Greg,

I agree that there is an amount of implementation freedom wrt. when getUserPrincipal can be expected to return non-null depending on the caching strategy of the container, at least when using basic login. However, with form based login (which, in my experience, is by far the most commonly used J2EE username/password authentification mechanism), it is reasonable to assume that the user principal is cached in session state. For the record, the Trifork server caches user credentials with both basic and form based login.

And although it is a valid implementation choice to reauthenticate repeatedly, I don't think that it is commonly expected that a user is immediatly kicked out of live login sessions if the sysadm changes the password (talking IT systems in general).

Cheers, Jeppe

Greg Wilkins wrote:

Jeppe Sommer wrote:
I think that it is possible to read from the servlet spec that
getUserPrincipal should return the current principal for an unprotected
resource. Take the following quote (servlet 2.4, section 12.10):

Jeppe,

The problem is that "current" is just not defined and it is totally
implementation dependant. For FORM authentication, the current user is defined by the session. For BASIC authentication, the current user is defined by the browser invocation and and path. For CERT the current user is defined by connection and authentication credentials can be available before a protected resource has been accessed.

To answer the original question - getUserPrincipal MAY return a principal for unprotected resource, but it is undefined when
that is.

So any application that expects unprotected resources to have a non-null principal is going to have problems if the authentication
mechanism is changed.   The boundaries simply cannot be defined
as "user previously accessed a protected resource".

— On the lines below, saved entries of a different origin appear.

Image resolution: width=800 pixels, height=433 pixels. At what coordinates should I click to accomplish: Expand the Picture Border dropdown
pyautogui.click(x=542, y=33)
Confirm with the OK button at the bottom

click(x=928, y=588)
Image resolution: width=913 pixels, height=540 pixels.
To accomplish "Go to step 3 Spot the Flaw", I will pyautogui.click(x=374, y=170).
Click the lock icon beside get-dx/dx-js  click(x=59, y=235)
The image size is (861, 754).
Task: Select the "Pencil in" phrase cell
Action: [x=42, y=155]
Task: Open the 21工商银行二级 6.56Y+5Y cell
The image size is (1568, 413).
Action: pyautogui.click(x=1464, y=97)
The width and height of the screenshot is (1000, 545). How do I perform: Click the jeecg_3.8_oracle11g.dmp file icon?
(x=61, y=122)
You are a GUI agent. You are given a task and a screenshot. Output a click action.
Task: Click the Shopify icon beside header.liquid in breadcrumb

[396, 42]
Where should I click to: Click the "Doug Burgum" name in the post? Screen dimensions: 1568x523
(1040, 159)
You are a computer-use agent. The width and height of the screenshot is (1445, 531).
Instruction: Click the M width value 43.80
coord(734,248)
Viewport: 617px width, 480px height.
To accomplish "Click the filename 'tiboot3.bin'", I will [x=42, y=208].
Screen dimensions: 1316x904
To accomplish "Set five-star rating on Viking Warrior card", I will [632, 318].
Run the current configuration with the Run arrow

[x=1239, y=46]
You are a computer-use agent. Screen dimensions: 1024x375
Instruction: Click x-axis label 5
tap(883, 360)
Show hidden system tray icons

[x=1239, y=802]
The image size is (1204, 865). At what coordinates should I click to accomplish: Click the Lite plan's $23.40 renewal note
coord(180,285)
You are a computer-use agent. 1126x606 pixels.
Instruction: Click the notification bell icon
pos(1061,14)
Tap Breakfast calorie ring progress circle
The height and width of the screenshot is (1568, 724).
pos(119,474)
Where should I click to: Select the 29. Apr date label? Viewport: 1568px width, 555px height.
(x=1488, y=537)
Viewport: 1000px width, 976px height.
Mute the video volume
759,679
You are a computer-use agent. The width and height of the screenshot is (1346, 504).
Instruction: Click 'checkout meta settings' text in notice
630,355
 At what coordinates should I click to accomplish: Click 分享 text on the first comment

If the credentials are available in the request, session or connection, then they really should be checked before a principal is returned. The reason for this is that credit expires, permissions are
revoked and bad users can have their accounts cancelled. Also it is
possible that the credentials are present, but have never been checked
within the current "session".

So credentials must be (re)checked at some point, again the spec does not tell us when and the natural boundaries are very much implementation dependant (request, connection, session, etc.). Thus Jetty checks the credentials whenever a request passes a declaritive authentication point or whenever a programatic authentication API is called.